**Exercise aim**: Could you copy exactly the lines from the one containing "You are a computer-use" through the last line of the records, leaving out every picture?

**Supplied data**:
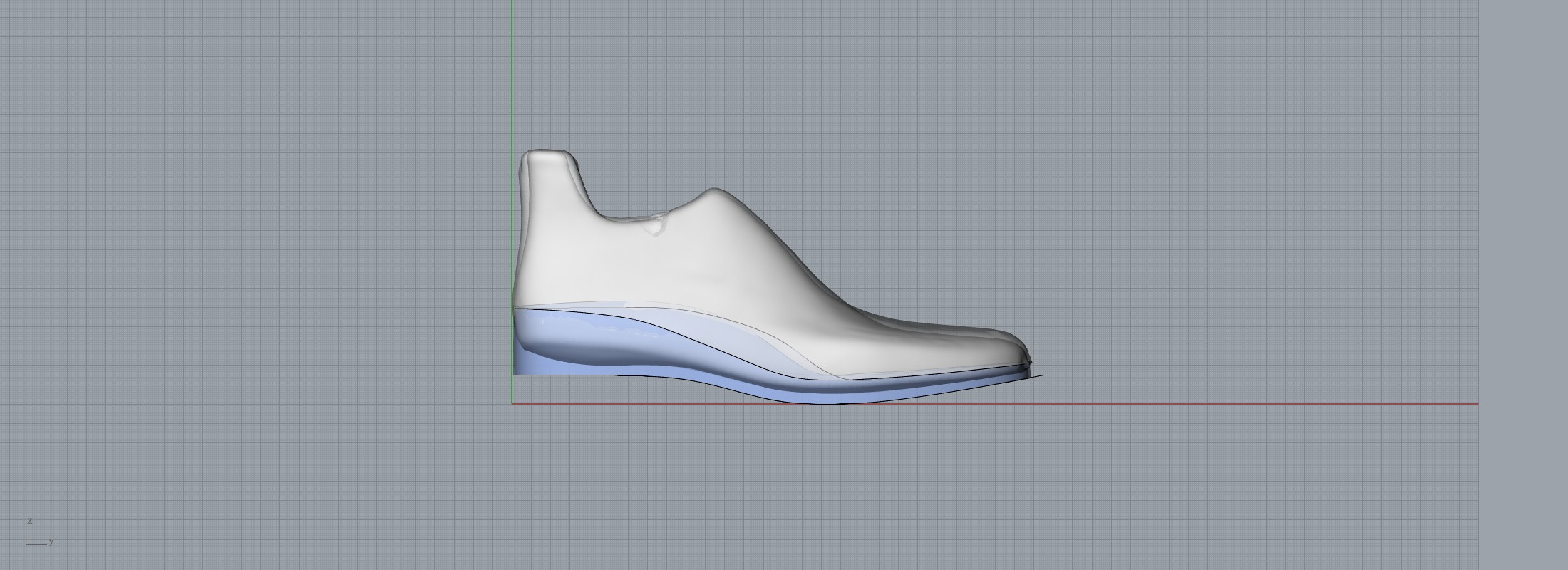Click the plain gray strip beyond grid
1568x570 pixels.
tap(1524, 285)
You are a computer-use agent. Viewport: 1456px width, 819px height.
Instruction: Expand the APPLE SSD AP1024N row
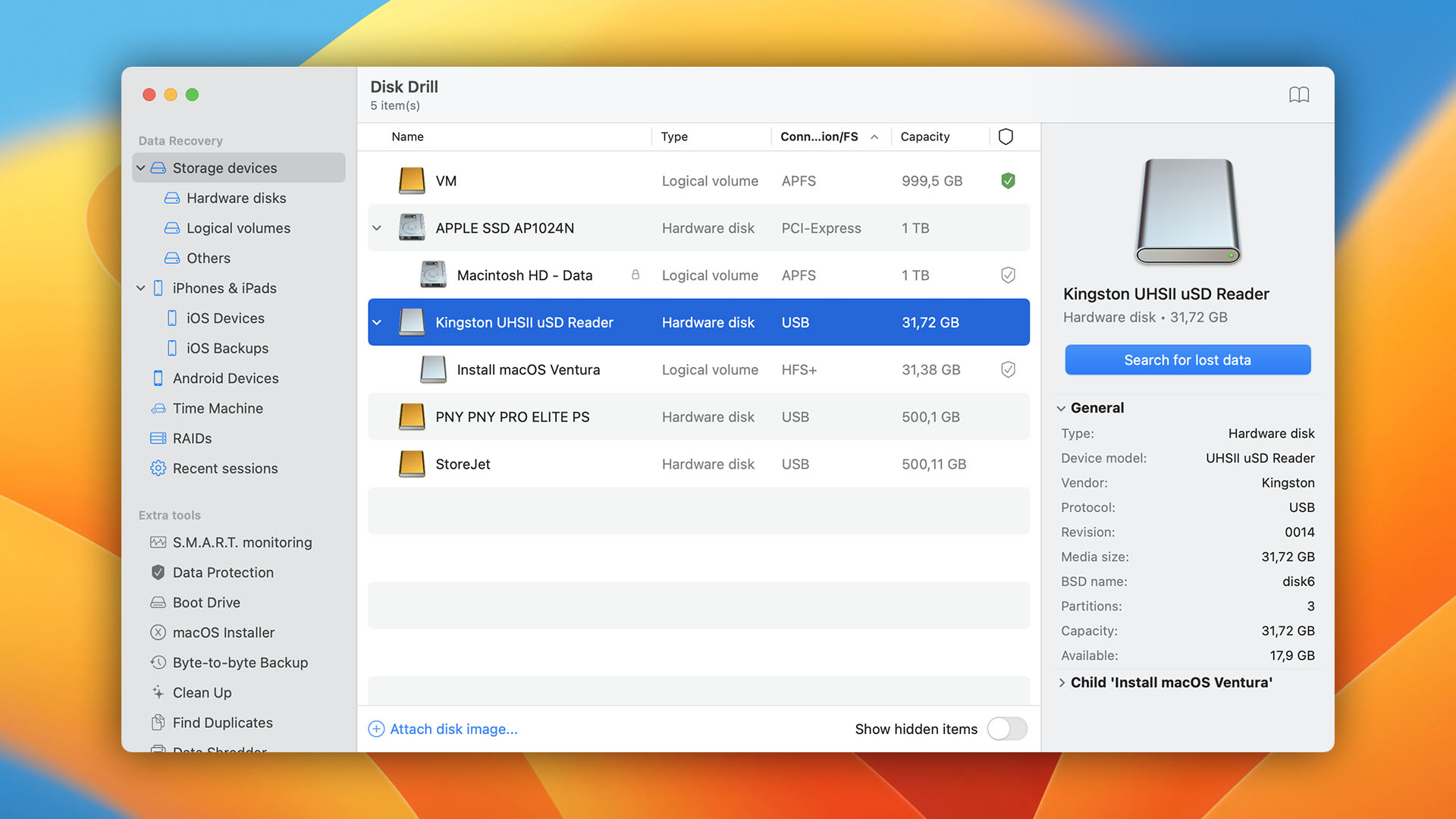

**Exercise result**:
You are a computer-use agent. Viewport: 1456px width, 819px height.
Instruction: Expand the APPLE SSD AP1024N row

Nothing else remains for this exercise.